• [WHAT NEEDS TO BE DONE]:
In the data below, find the line containing "Where should I click to: Click the Sevilla" and the line containing "Click the word Dato", then reproduce them and every line between, exactly. Omit pictures.

• [Data records]:

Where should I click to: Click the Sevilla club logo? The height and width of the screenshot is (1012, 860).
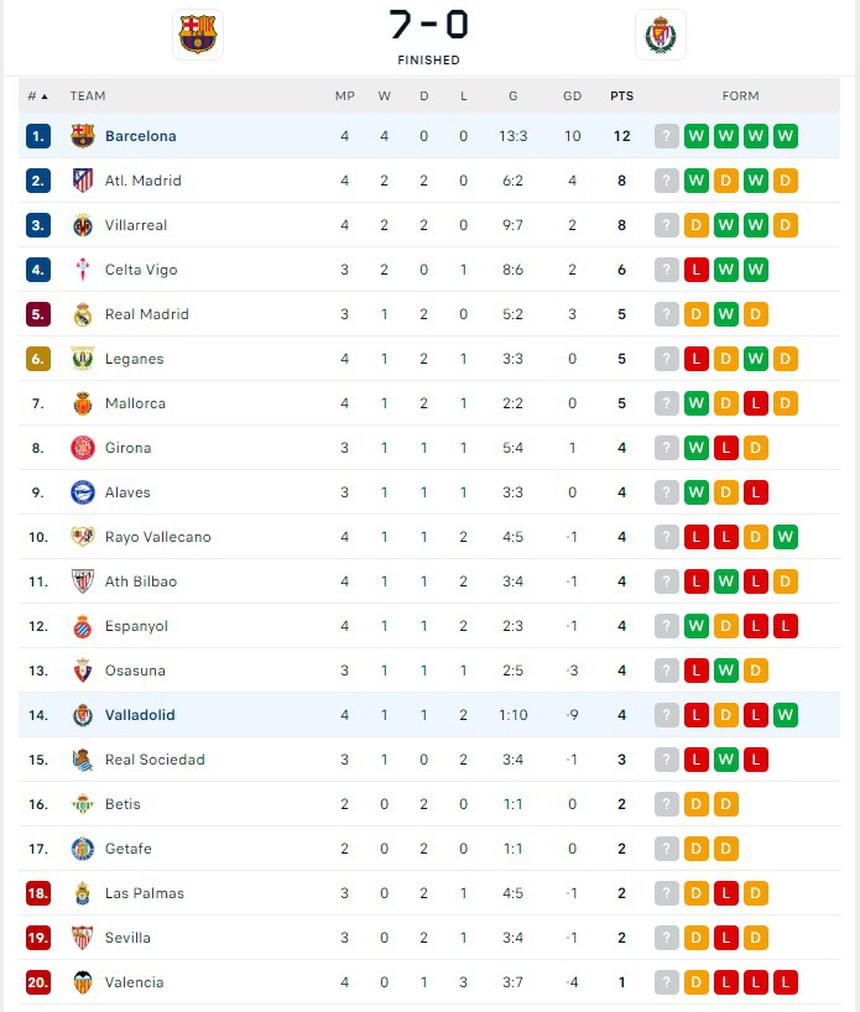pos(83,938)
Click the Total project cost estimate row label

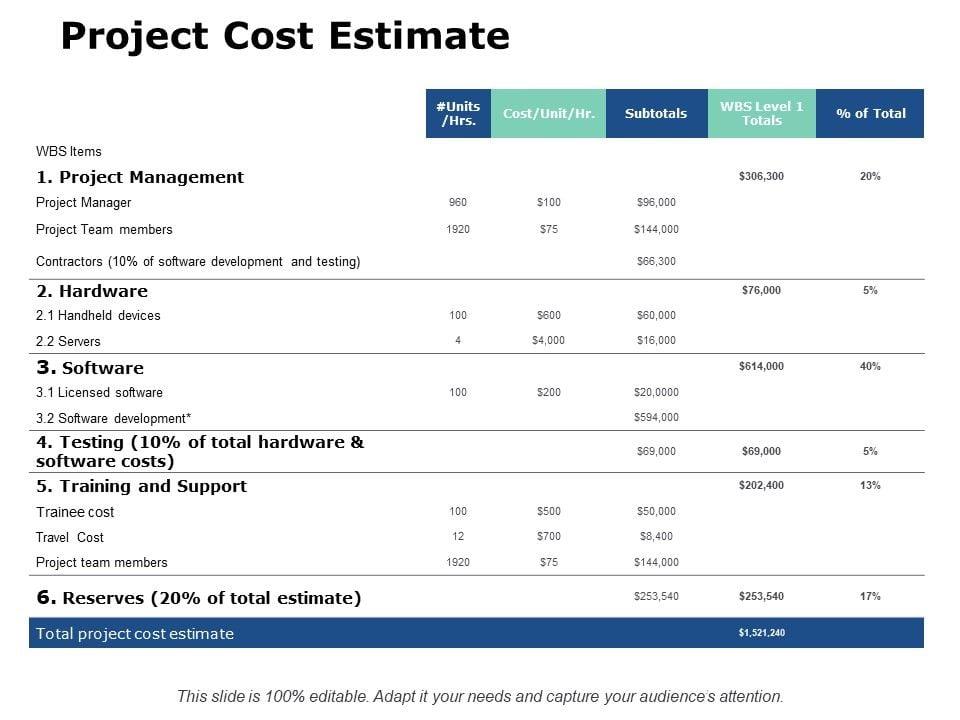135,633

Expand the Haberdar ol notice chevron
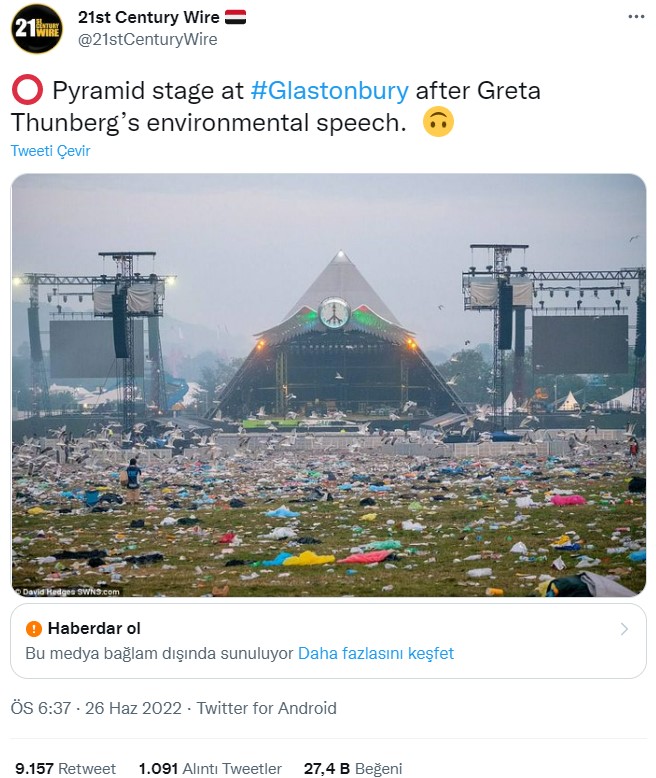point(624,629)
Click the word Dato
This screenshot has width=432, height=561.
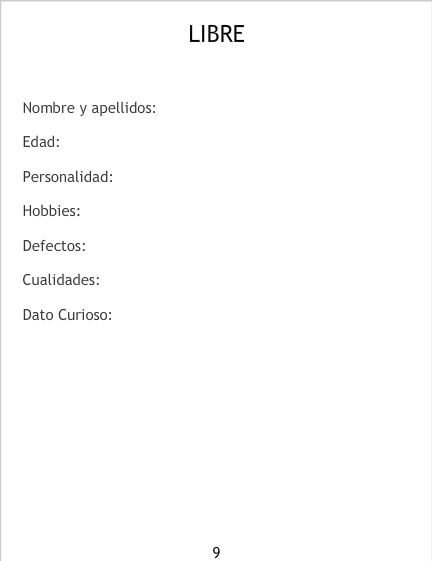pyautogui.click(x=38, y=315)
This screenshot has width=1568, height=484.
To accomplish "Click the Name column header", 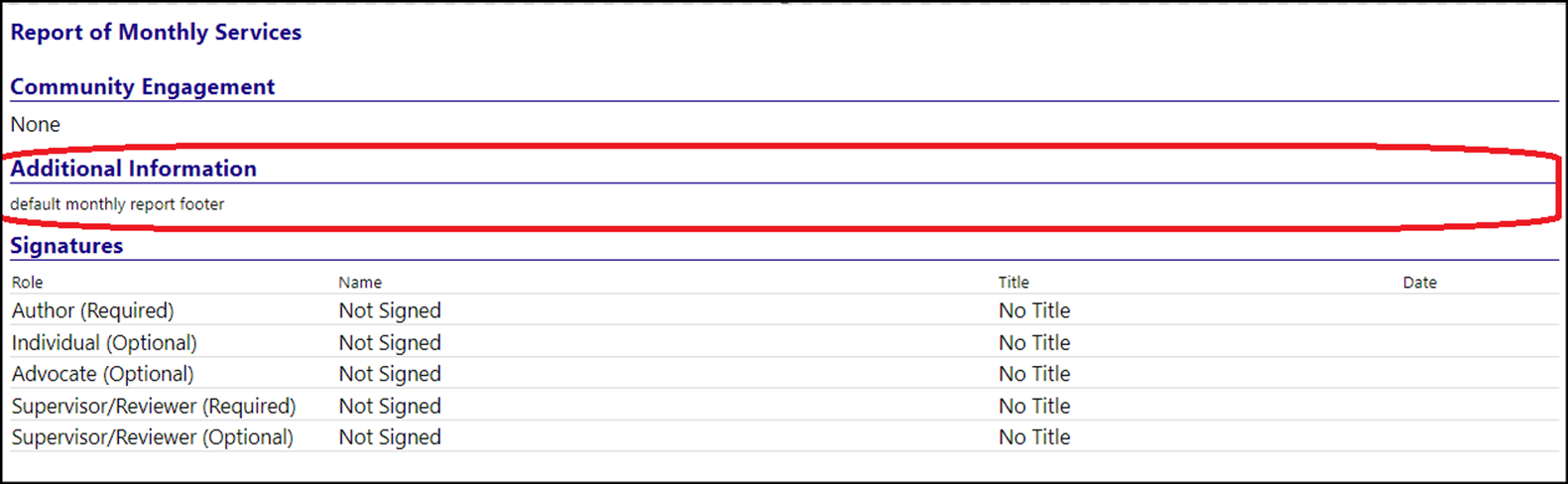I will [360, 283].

* * *

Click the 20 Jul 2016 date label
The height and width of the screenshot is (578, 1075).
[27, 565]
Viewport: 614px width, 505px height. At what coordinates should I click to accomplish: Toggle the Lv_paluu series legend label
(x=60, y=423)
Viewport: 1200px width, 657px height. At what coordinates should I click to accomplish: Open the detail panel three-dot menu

---

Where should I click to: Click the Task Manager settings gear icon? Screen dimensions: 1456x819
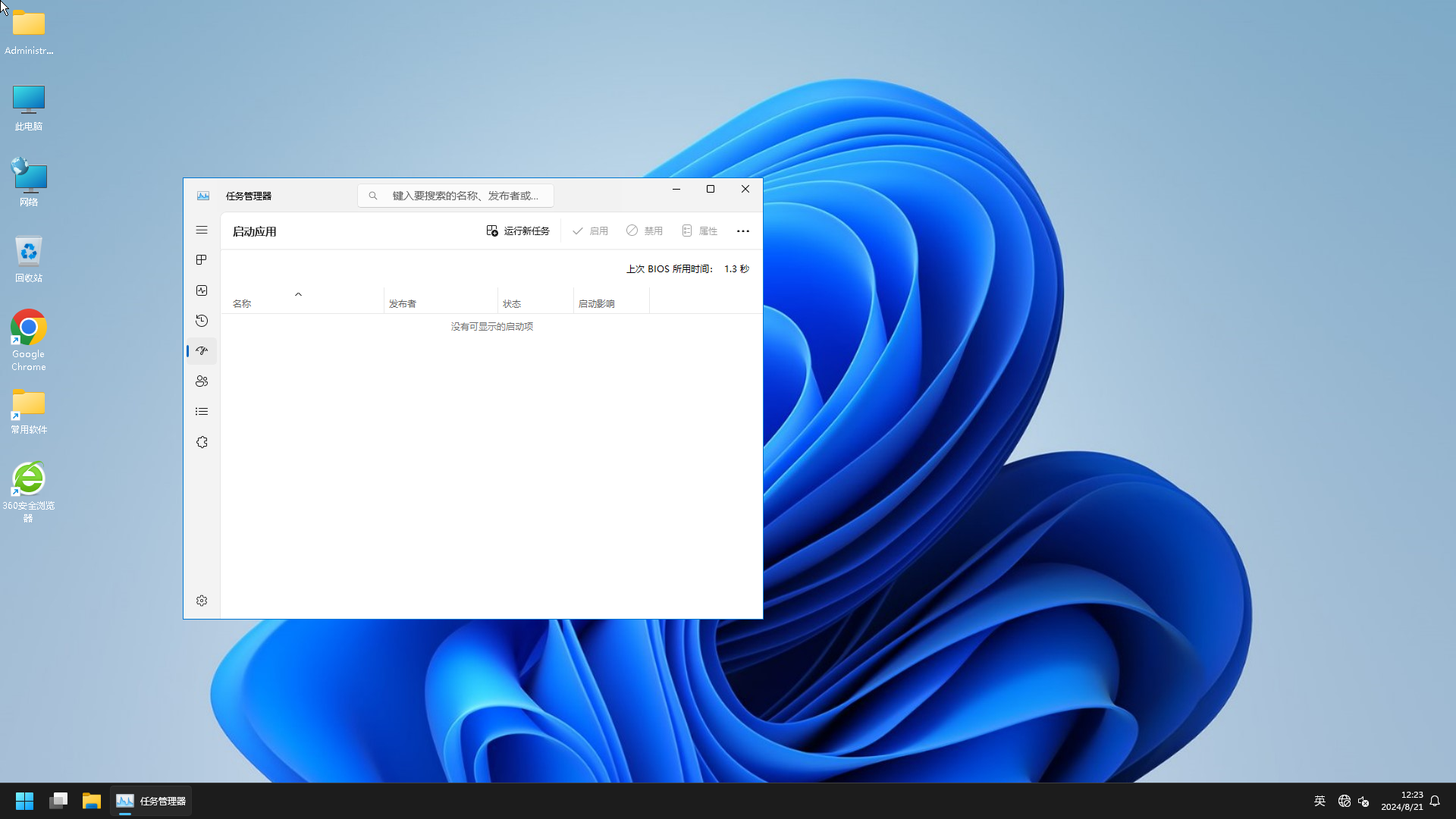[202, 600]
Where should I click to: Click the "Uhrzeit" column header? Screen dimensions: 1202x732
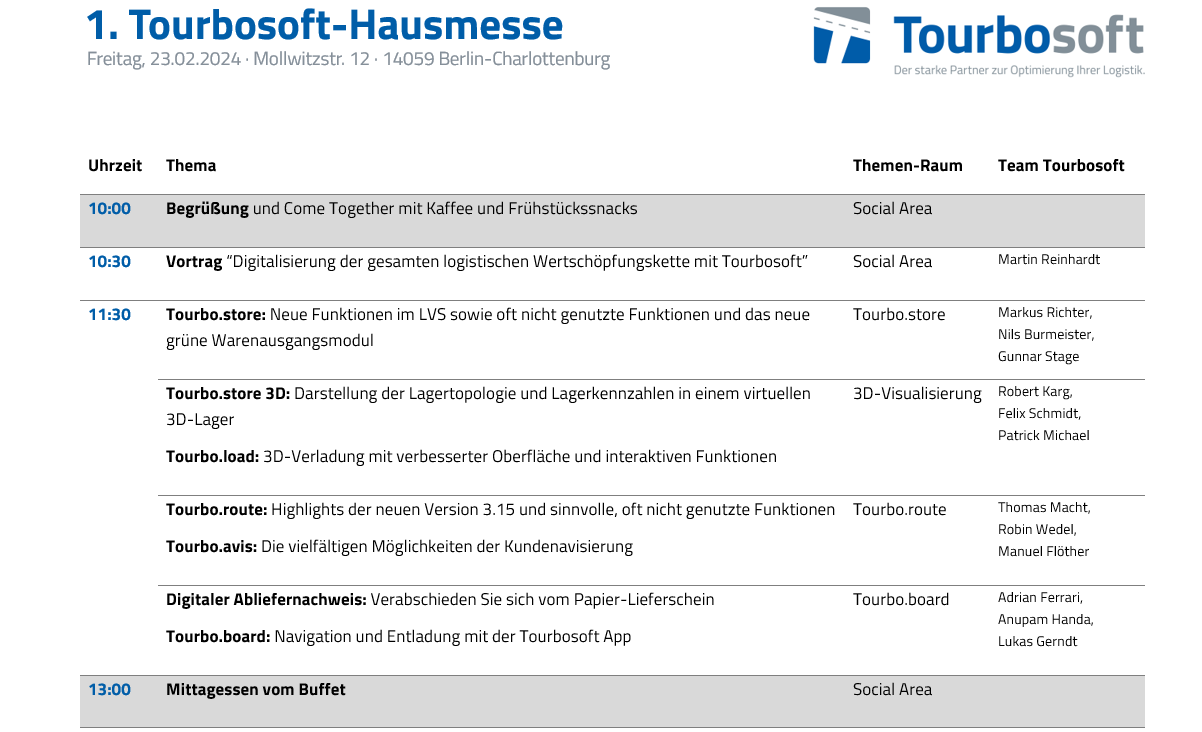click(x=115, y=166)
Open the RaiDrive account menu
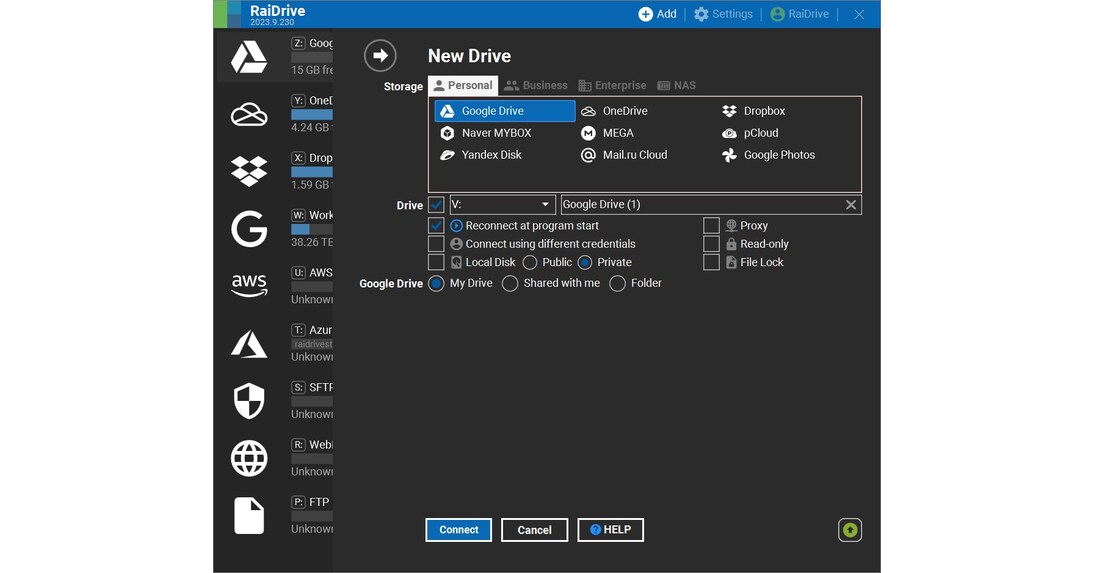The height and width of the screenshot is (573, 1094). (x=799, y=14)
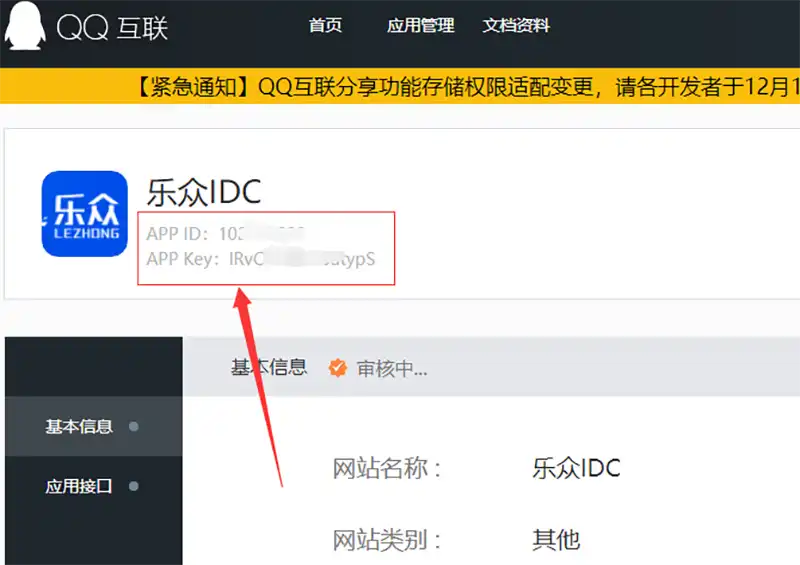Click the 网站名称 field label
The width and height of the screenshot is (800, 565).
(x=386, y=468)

• [RESULT OF THE EXERCISE]:
Where should I click to: Click the Sevilla club logo? The height and width of the screenshot is (1012, 860).
pos(83,938)
Click the Total project cost estimate row label

135,633

Expand the Haberdar ol notice chevron
point(624,629)
Click the word Dato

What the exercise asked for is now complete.